Current State of Blocking
No other blocking data was made available this week but TorrentFreak was able to review the latest blocking list issued to ISPs. At the time of writing it contains 892 domains, the majority of which do indeed appear related to circumvention efforts.
For example, the list contains four basic domains for YTS, probably the most visited torrent site in the world right now. The site’s main domain, yts.mx, is obviously a target and the same goes for the other three. Four other domains, including yts.movie and yts.pm, appear to be non-functional, while another 30 refer to sub-domains on unblocking portals such as Unblocklit, Proxybit, and Unblockproject.

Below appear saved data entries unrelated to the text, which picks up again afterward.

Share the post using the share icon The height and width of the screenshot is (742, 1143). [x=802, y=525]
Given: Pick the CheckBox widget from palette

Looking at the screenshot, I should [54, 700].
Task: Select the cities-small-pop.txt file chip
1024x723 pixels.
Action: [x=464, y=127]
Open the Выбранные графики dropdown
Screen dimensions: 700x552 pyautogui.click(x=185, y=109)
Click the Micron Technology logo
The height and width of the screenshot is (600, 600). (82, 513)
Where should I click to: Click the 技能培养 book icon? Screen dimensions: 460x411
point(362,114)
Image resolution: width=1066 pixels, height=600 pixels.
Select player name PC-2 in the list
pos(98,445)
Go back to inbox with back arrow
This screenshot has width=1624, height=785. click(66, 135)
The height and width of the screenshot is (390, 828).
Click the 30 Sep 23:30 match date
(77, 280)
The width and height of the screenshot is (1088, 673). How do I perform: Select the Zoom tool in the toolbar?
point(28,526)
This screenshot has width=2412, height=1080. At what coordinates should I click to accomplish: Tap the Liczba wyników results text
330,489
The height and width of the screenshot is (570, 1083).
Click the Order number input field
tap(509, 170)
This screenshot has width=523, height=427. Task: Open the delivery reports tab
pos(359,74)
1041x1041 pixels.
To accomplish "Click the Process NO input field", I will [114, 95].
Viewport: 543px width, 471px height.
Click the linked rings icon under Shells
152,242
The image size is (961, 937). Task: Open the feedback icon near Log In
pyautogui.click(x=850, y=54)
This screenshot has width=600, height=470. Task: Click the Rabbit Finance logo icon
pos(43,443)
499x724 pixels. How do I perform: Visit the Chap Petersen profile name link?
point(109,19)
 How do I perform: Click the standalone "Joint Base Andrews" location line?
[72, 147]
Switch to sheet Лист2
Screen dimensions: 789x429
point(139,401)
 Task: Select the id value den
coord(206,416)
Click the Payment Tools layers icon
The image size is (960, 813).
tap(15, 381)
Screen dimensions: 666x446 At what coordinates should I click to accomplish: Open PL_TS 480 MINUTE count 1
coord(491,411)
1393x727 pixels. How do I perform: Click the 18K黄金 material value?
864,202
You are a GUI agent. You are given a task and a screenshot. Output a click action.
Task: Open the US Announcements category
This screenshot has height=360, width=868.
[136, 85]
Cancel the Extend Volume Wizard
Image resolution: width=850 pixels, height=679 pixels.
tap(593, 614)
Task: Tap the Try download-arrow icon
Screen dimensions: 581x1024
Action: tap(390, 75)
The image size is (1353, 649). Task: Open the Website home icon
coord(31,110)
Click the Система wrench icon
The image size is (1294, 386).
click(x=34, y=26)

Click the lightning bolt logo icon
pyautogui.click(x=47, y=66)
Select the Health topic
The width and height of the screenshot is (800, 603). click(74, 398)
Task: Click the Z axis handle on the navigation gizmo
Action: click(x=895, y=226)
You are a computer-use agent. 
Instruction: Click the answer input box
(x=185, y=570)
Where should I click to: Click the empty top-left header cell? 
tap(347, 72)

Other sites for which circumvention domains also dominate include The Pirate Bay, TorrentDownloads, Torlock, and well, the list goes on. Two unexpected domains on the list include konsumenttestargruppen.com, which according to reports was used for scams, and a very long URL that allows users to access The Pirate Bay’s onion domain, without having to install Tor.
While Rights Alliance is certainly in favor of site blocking, some believe that meddling with DNS is a step too far. Others believe that nobody should have the right to dictate which sites are available, and which ones are not.
Whether intentional, accidental, or simply a quirk of translating Danish to English, isn’t entirely clear. Whatever the reason, local ISP DTKV operates its blocking page on a sub-domain of its main site (dktv.dk) using the Danish word ‘censur’ or ‘censorship’ in English.